Series: 1995-23, Preprints

90B35 Scheduling theory, deterministic

The main objective of this paper is to stimulate interest in stability analysis
for scheduling problems. Inspite of impressive theoretical results in sequencing
and scheduling, the implementation of scheduling algorithms with a rather
deep mathematical background in production planning, scheduling and in
other real-life sequencing problems is up to now limited. In scheduling theory,
deterministic systems are mainly considered and so the processing times of all
operations are supposed to be given in advance. Unfortunately, such problems
do not often arise in practice. Even if the processing times are known before
applying a scheduling procedure, OR workers are forced to take into account
the precision of equipment, which is used to calculate the processing times,
round-off errors in the calculation of a schedule on the computer, possible
errors within the practical realization of a schedule, machine breakdowns,
additionally arriving jobs with high priorities and so on.
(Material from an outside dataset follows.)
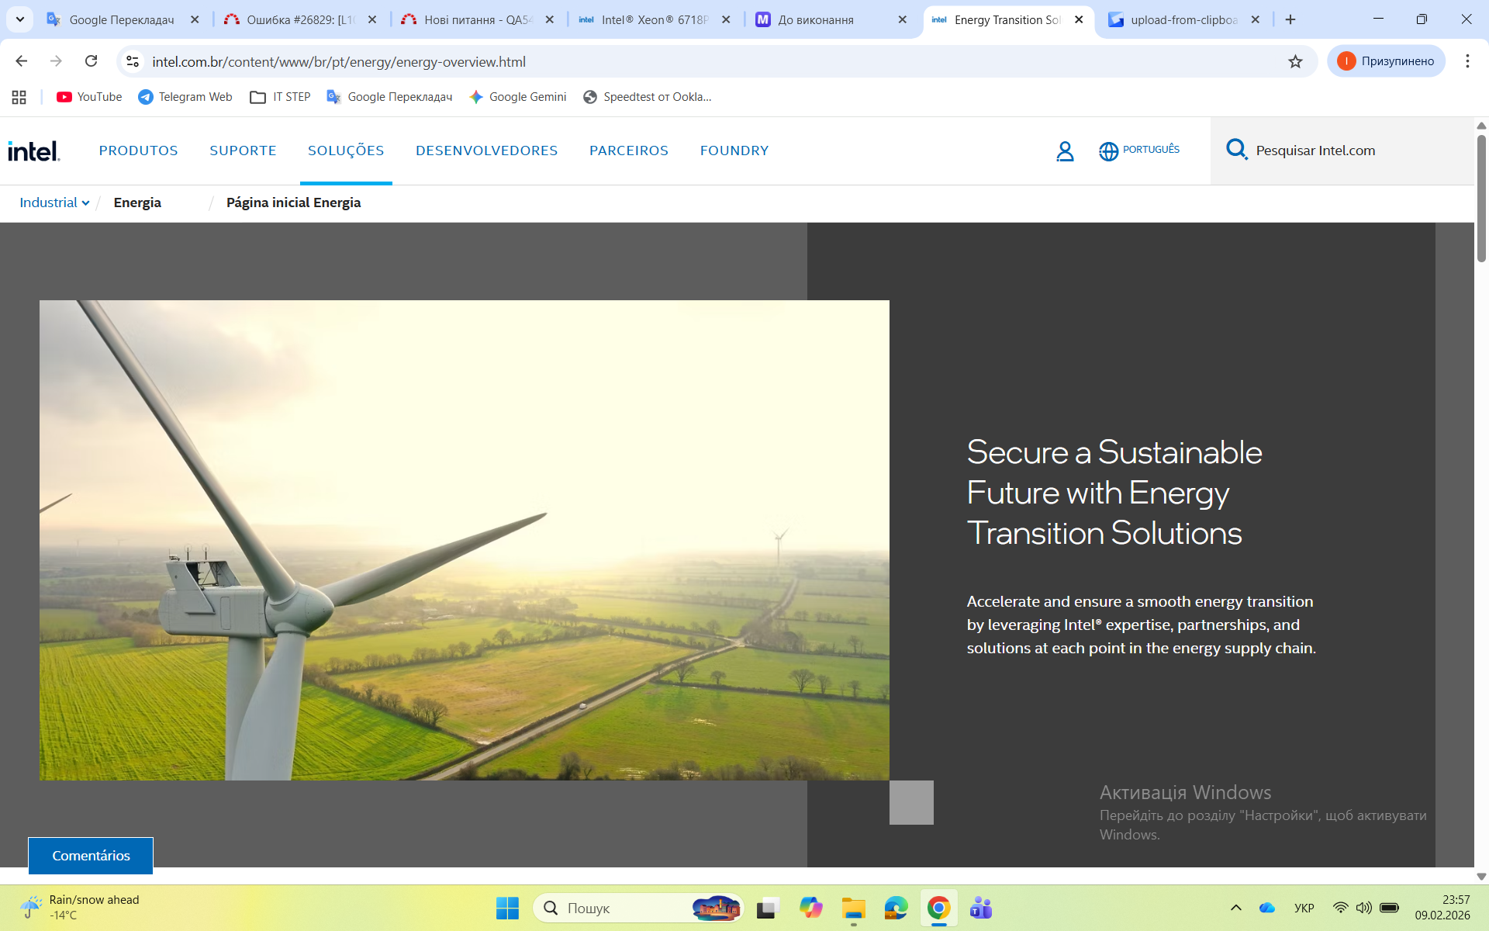Open the Google Gemini bookmark
The image size is (1489, 931).
(517, 97)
This paper is devoted
to the calculation of the stability radius of an optimal or an approximate
schedule. We survey some recent results in this field and derive new results in
order to make this approach more suitable for a practical use. Moreover, first
computational results on the calculation of the stability radius for randomly
generated job shop scheduling problems are presented. Since the extreme
values of the stability radius are of particular importance for applications,
we consider these cases more in detail. At the end of the paper some open
questions and trends of stability analysis in scheduling theory are discussed.


This paper was published in:
Annals of Operations Research 83, 1998, 213 - 252.